Patricia Bowell, chairwoman of the town government’s Finance Committee, sat down for an interview about the plans on Friday, Sept. 23 with her husband, Mike, who is a town commissioner.
The park, free to the public when opened, will be located next to the wastewater treatment plant on Main Street in Queenstown. There’s construction going on there now in support of the treatment plant. But it’s the site of the park, which currently has no official name. Its unofficial name is The Park at Skipjack Cove.
There are trees planted there with plaques by the Lions Club of Queen Anne’s County, and there’s a very rough road where the park will be located. The town government owns the entire parcel.
The park is being built in two phases. “It’s an enhancement to the open space in the town. We have a wastewater treatment plan that was designed to look like part of the neighborhood. The park enhances the additional space surrounding the plant,” Commissioner Bowell said.
Nobody would know there’s a state-of-the-art wastewater treatment plant there, he said.
“Two years from now, you’ll be able to look at a boardwalk with a living shore line,” Mrs. Bowell said.
Phase one will include a boardwalk which goes along the water at Skipjack Cove, which flows into the Queenstown Creek, and then into the Chester River. The walkay will connect a new handicapped kayak launch along the water from Main Street to Second Avenue.

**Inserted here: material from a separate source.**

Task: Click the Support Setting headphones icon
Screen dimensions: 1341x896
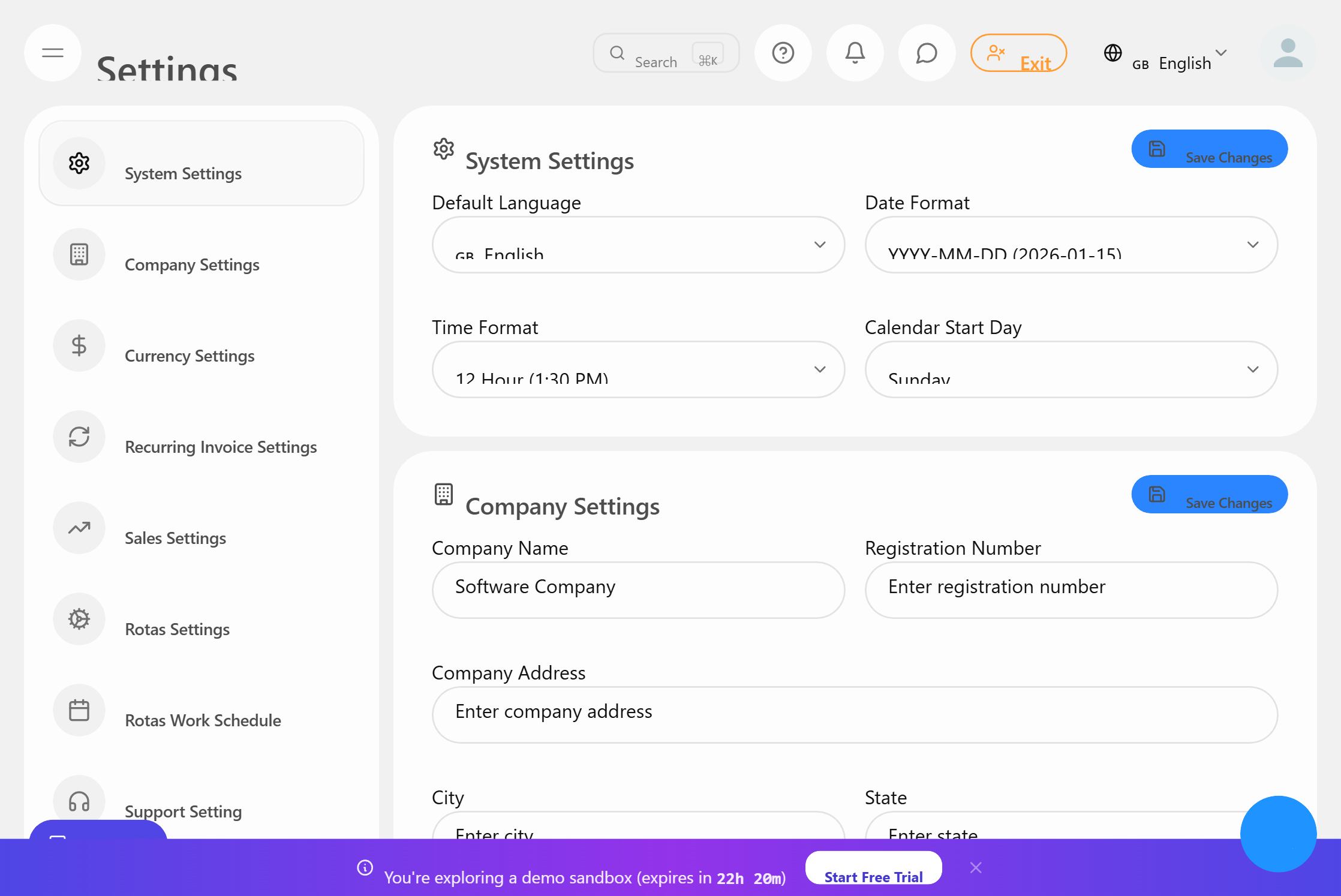Action: [79, 801]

This part was approved by the Maryland Department of Public Works and funded by the state Department of Natural Resources with a grant of $120,000. Construction of the park will begin quickly as soon as the final permitting is finished with the Maryland Critical Area Commission.
“We need to get final permitting, and then we’ll go out to bid and begin construction,” Mrs. Bowell said.

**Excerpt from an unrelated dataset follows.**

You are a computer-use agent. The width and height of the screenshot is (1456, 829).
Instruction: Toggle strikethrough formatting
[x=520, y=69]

Also planned for the park is a “living shore line,” which includes a grassy area that supports a habitat for frogs, crabs and other marine life. “It’s a living shore where aqua life can be sustained .... People can come down and observe the natural habitat,” Commissioner Bowell said.
A conceptual plan for phase two of the project was approved by the town’s commissioners on Wednesday, Sept. 14. The next step is to seek funding from the Department of Natural Resources, the Chesapeake Bay Foundation Trust and other groups. “There’s funding out there. We will apply to a number of resouces,” Mrs. Bowell said.
The second phase will include memorial tree plantings where people can select a tree and have it planted as a memorial to someone in the park. Benches will also be placed as memorials.
“We will form an ad hoc committee of interested townspeople to develop the criteria for selecting who may be memorialized in the park,” Mrs. Bowell said.
This committee will determine which trees and benches are to be used in the park, she added.
Parking will be allowed at the park, but the spots are nestled between plantings rather than a big black top.
Patricia Bowell, chairman of Queenstown government’s Finance Committee, talks about the features of a park planned next to the wastewater treatment plant on Main Street in the town.